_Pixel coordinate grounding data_
=== Section Start ===
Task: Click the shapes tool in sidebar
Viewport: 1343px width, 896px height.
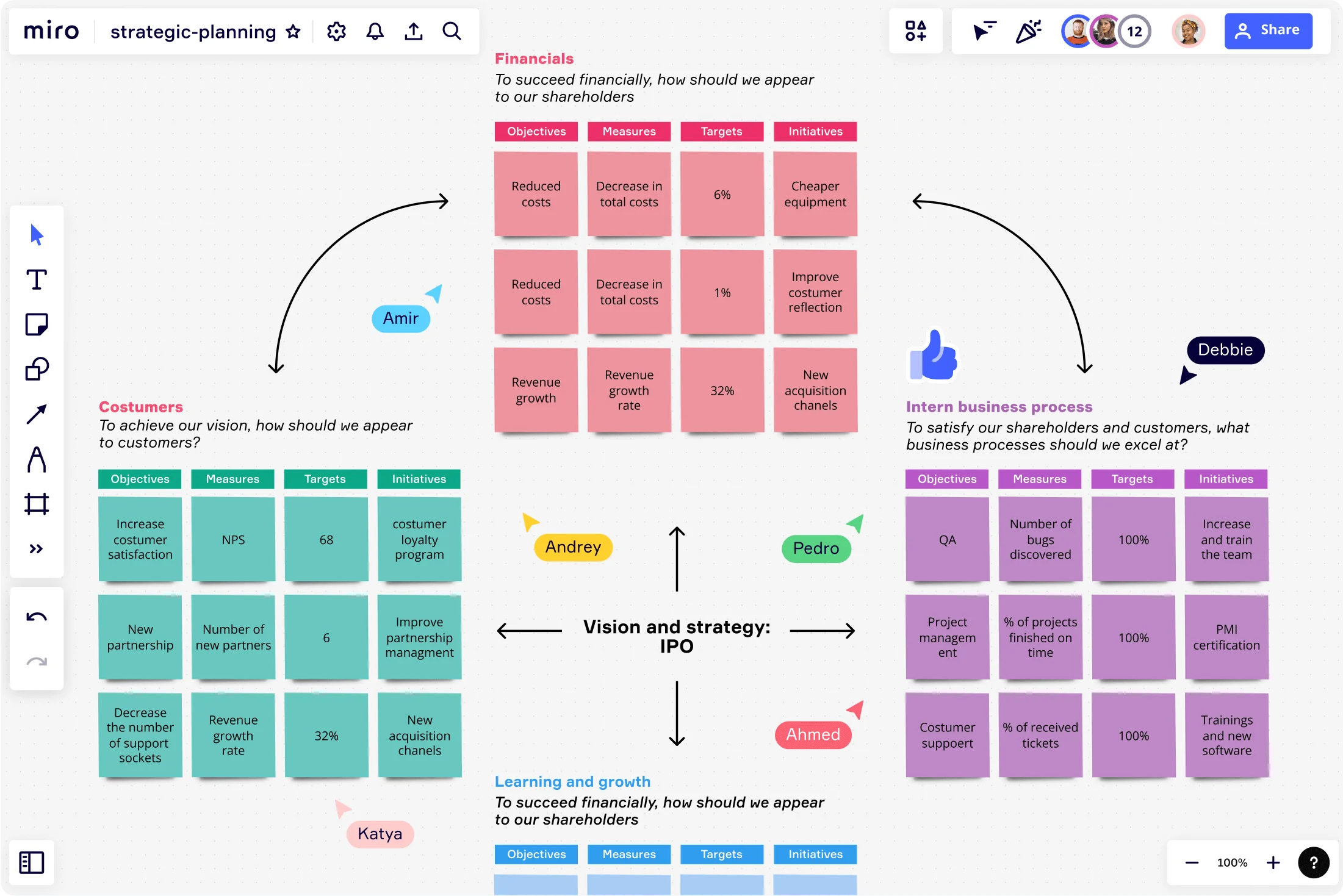Action: [37, 370]
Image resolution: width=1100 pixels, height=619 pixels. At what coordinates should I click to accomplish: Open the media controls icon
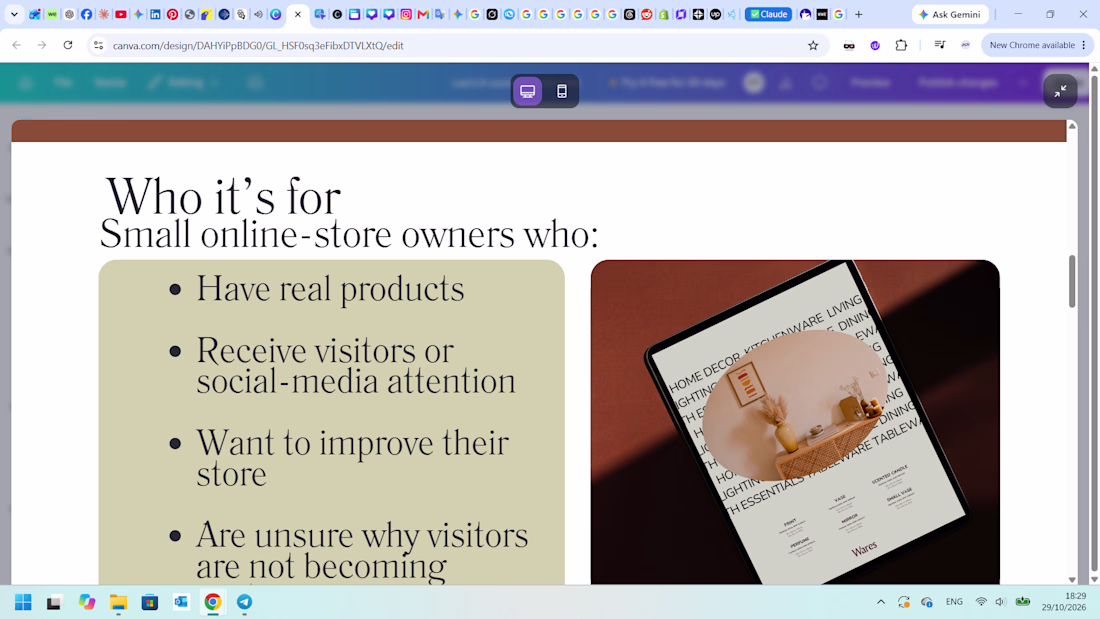coord(939,46)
=== Section End ===
_About this exercise_
What is needed is every entry written out word for word, with no pictures.

_Answer area_
Task: Click the shapes tool in sidebar
Viewport: 1343px width, 896px height.
Action: [37, 370]
Image resolution: width=1100 pixels, height=619 pixels. At what coordinates should I click to accomplish: Open the media controls icon
coord(939,46)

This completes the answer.